图1-2分别为经过前培养和未经过前培养的诱变致死曲线和正突变曲线。可见黑曲霉孢子在经过前期的培养后，在仅照射时间不同的情况下，其达到相同的致死率所需要的照射时间明显缩短。经过前期培养的孢子在照射时间120 s的时候，致死率达到95%以上。而没有经过前培养的孢子，达到95%以上的致死率需要300 s以上。氦离子产生的活性粒子，一方面能够破坏细胞结构；另一方面穿过细胞壁进入细胞内，打断基因和蛋白质分子内键等。大部分的微生物因此死亡，也有小部分微生物通过修复系统而存活。而正是在这过程中发生了基因突变［9］。所以通过ARTP技术操作来快速获得突变菌株成为可能。孢子前期培养萌发进入同步生长状态，生理活性较高。进一步增强了离子对细胞的作用效果。经过前期培养后诱变的正突变率明显高于没有前培养菌的正突变率；当照射时间在90 s左右时，致死率在85%～95%的时候，正突变率最高，达到28%。因此确定诱变条件是，黑曲霉孢子经过前培养后，照射90 s左右，控制致死率在90%左右。

2.2葡萄糖氧化酶高产菌株的筛选

2.2.1初筛菌种选育是一项工作量巨大的工作，一种理性筛选模型能有效地减少工作量，提高选育效率。而在筛选高产葡萄糖氧化酶的黑曲霉工作过程中，有效的平板筛选能大量减少后续工作。图3-4为邻联茴香胺显色平板改进前后的显色效果对比图。

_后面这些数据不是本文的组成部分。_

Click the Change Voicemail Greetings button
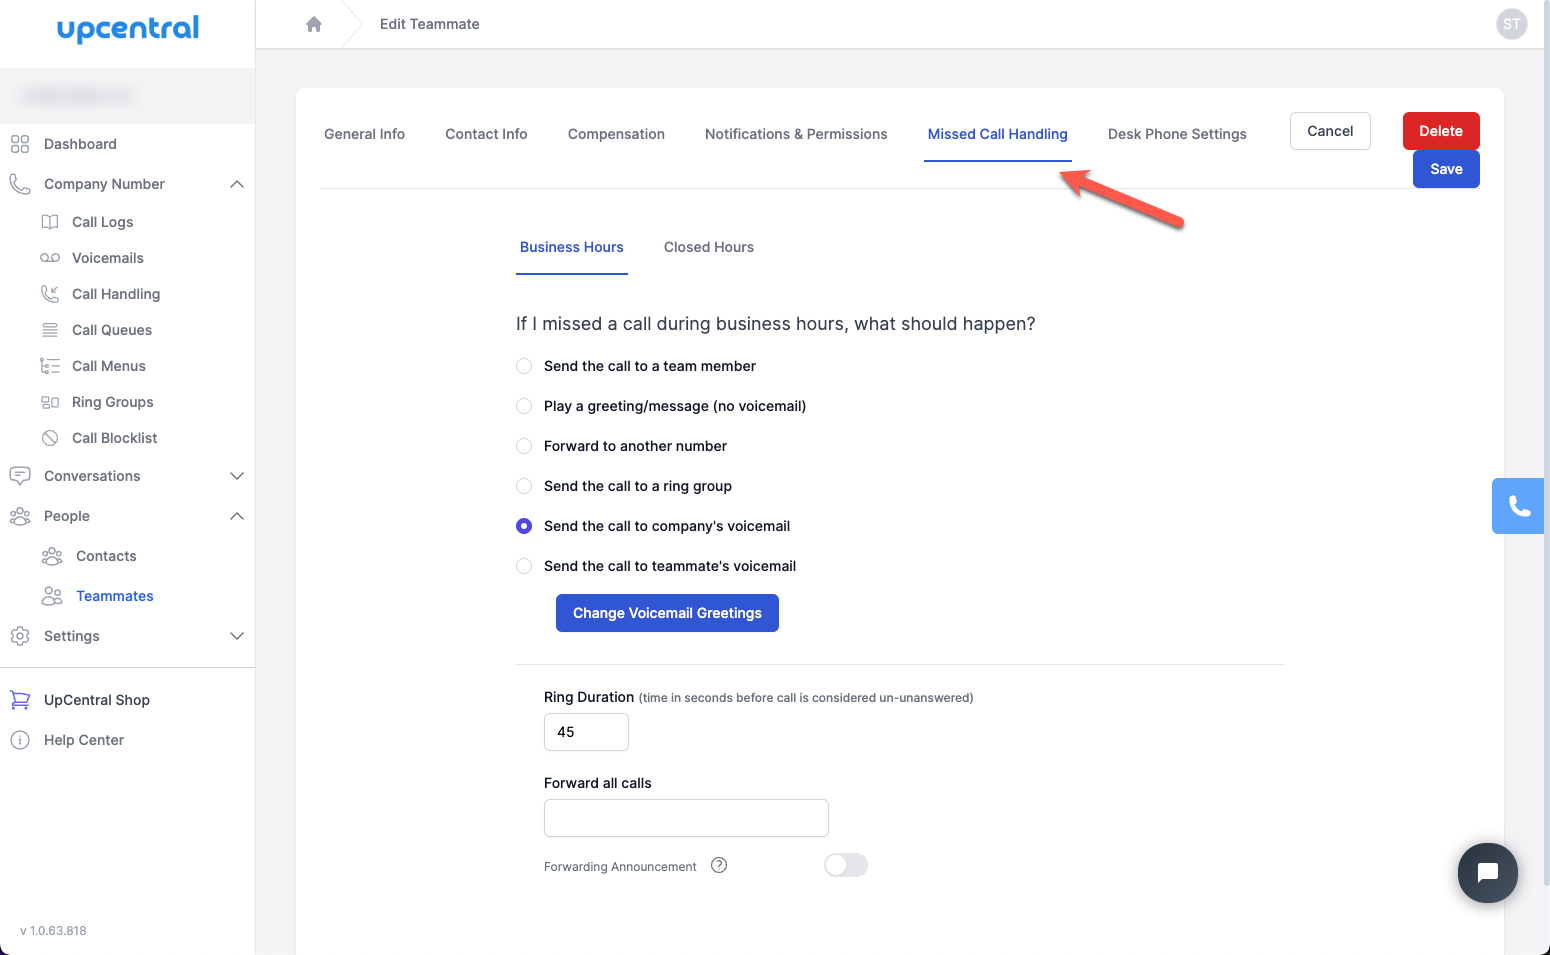The image size is (1550, 955). click(x=667, y=613)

图3　　改进前邻联茴香胺显色Fig.3　Colour reaction of the O-diani sidine befor improvement

图4　改进后邻联茴香胺显色Fig.4　Colour reaction of the O-diani sidine after improvement

图3为作者所在实验室较早的邻联茴香胺显色平板，是将氮源以及碳酸钙混合倒入一层平板。虽然显色反应很明显，但是由于菌丝无规则蔓延和颜色的扩散，使得显色圈不规则且平板都有扩散的褐色，难以区别产酶能力的差异。图4为改进后将筛选平板分为不含氮源的下层和仅有琼脂的上层。所形成显色圈规则，且平板背景没有颜色扩散。能够更高效地筛选出产酶提高的菌株。因此应用本筛选方法，初筛后共获得48株差异较大的正突变菌株。

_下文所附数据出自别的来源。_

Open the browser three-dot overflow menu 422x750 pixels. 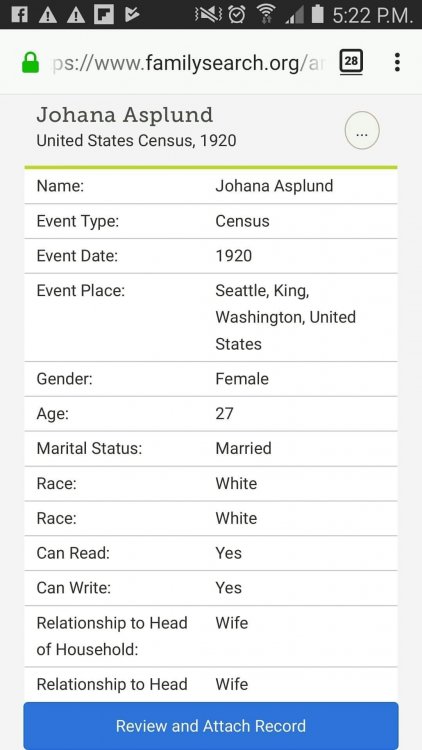click(397, 62)
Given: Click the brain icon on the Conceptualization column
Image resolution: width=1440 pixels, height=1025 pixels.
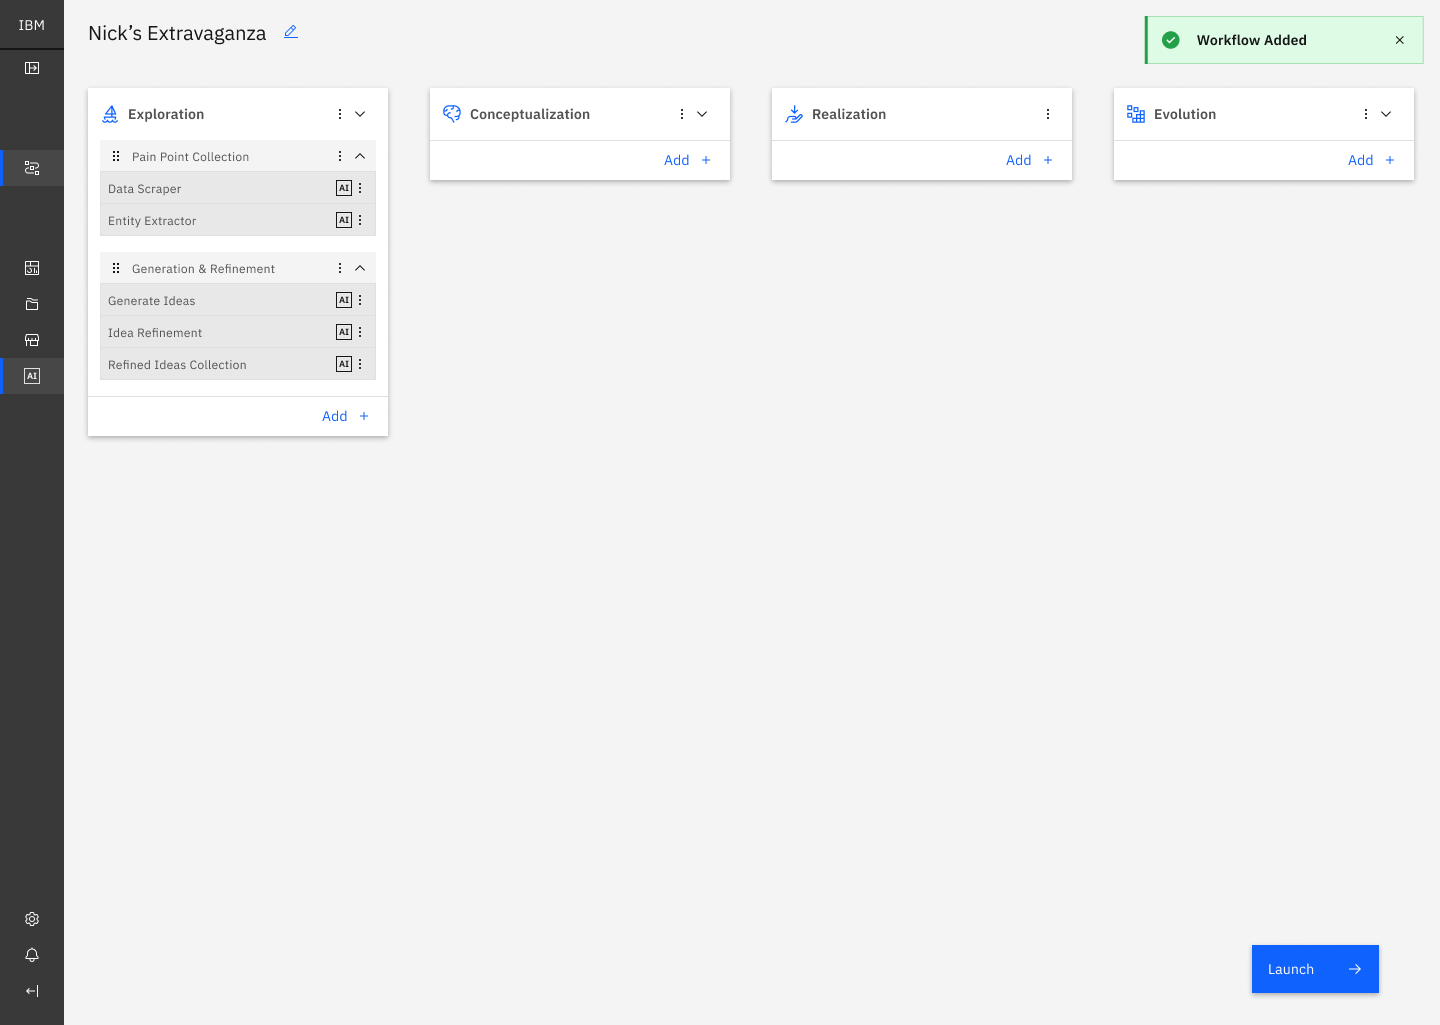Looking at the screenshot, I should [x=452, y=113].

常用的产葡萄糖氧化酶筛选平板有Fiedure.K.J显色法、甲基红显色以及邻联茴香胺显色等［10］。Fiedure.K.J显色法，即在培养平板中加入淀粉以及碘化钾。当微生物产生葡萄糖氧化酶与葡萄糖反应时，会伴随过氧化氢的产生。过氧化氢与碘化钾作用形成碘单质，并进一步与淀粉反应形成蓝色圈。同样的原理，与甲基红反应形成红色圈，与邻联茴香胺反应形成褐色圈。

由于显色反应都比较灵敏，因此菌株产酶与否很容易通过显色观察判断。但当菌株的产酶能力达到一定程度以后，这些显色方法就难以区别菌株间产酶能力的提高与否。在碘化钾平板显色和甲基红平板显色过程中，筛选平板中容易形成很大的且形状不规则的显色圈，经常颜色扩散，覆盖整个平板，导致难以区别筛选。本研究筛选平板为改进后的显色平板，下层为邻联茴香胺、辣根酶以及葡萄糖混合琼脂平板；上层为碳酸钙琼脂平板。碳酸钙琼脂层的存在，使得孢子在萌发过程中吸收营养成分受到限制。另一方面，在下层培养基中营养成分缺少氮源，进一步限制了孢子的生长。涂布于表面的孢子更多的靠细胞内的物质以及隔层的葡萄糖生长，在此过程中产生的葡萄糖氧化酶通过琼脂层渗透与下层显色物质反应，以形成规则且区别度大的褐色圈。改进后的筛选平板即有效的限制了菌丝的扩大，又很好的区别不同产酶能力的菌株。再将显色圈大的菌株，挑选接种于营养丰富的平板继续培养即可。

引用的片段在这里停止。